» Your objective
Below are some entries. Repeat exactly the lines from the one with "Task: Switch to the Community tab" through the one with "Task: Click the Stacked", and only those.

-- Opening Marker --

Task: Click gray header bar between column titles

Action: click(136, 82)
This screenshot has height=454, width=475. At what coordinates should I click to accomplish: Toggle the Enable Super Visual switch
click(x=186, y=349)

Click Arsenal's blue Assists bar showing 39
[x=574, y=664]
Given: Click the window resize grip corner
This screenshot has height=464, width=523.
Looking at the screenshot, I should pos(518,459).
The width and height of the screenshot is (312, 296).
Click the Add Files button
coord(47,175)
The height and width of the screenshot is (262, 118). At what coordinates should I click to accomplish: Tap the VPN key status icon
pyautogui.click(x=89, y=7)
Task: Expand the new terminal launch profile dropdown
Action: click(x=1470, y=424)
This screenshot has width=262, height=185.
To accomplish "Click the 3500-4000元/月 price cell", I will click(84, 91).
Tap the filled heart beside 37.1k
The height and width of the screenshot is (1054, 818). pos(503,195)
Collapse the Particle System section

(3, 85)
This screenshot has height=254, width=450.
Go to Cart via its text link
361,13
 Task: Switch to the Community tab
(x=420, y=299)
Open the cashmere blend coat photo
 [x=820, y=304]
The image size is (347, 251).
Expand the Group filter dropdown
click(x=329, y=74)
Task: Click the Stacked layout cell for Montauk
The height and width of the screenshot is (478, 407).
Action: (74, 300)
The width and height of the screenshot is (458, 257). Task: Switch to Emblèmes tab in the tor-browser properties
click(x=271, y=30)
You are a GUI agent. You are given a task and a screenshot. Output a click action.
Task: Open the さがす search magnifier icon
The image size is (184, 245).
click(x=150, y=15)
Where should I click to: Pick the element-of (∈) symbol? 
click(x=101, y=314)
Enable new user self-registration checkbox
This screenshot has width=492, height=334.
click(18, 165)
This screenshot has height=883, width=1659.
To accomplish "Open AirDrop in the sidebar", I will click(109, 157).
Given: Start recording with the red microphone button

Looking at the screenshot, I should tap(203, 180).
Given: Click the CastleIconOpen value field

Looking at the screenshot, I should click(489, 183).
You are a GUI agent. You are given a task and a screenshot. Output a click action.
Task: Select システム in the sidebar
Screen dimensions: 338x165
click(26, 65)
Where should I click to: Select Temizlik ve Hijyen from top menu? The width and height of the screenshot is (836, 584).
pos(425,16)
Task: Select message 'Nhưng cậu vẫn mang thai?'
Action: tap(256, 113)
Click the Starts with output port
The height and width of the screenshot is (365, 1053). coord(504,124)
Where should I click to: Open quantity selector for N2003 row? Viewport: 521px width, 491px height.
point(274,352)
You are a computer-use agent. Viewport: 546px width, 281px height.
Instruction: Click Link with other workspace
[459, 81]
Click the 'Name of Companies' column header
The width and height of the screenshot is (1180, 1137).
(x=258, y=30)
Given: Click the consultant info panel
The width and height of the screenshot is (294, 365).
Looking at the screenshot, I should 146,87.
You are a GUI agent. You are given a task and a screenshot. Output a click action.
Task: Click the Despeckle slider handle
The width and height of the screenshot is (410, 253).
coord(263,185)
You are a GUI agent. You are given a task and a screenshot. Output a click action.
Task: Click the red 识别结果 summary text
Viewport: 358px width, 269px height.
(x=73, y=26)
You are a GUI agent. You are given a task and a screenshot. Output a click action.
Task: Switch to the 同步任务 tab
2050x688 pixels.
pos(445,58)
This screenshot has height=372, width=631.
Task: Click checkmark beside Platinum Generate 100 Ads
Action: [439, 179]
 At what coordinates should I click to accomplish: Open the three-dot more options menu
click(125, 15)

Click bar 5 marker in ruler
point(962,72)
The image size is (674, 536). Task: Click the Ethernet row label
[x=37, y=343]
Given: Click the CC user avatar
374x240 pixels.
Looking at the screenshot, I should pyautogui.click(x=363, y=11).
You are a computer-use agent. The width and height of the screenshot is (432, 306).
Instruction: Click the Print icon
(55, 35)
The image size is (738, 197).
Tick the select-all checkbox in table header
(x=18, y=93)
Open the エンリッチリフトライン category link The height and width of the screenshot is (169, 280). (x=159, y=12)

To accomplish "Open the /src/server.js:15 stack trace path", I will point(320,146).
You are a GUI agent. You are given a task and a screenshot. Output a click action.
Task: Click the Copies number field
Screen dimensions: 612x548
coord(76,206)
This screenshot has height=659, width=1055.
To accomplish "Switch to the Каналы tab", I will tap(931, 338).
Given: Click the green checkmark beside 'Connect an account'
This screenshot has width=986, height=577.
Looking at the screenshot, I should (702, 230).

-- Closing Marker --

» Answer box
 Task: Switch to the Community tab
(x=420, y=299)
Open the cashmere blend coat photo
 [x=820, y=304]
The image size is (347, 251).
Expand the Group filter dropdown
click(x=329, y=74)
Task: Click the Stacked layout cell for Montauk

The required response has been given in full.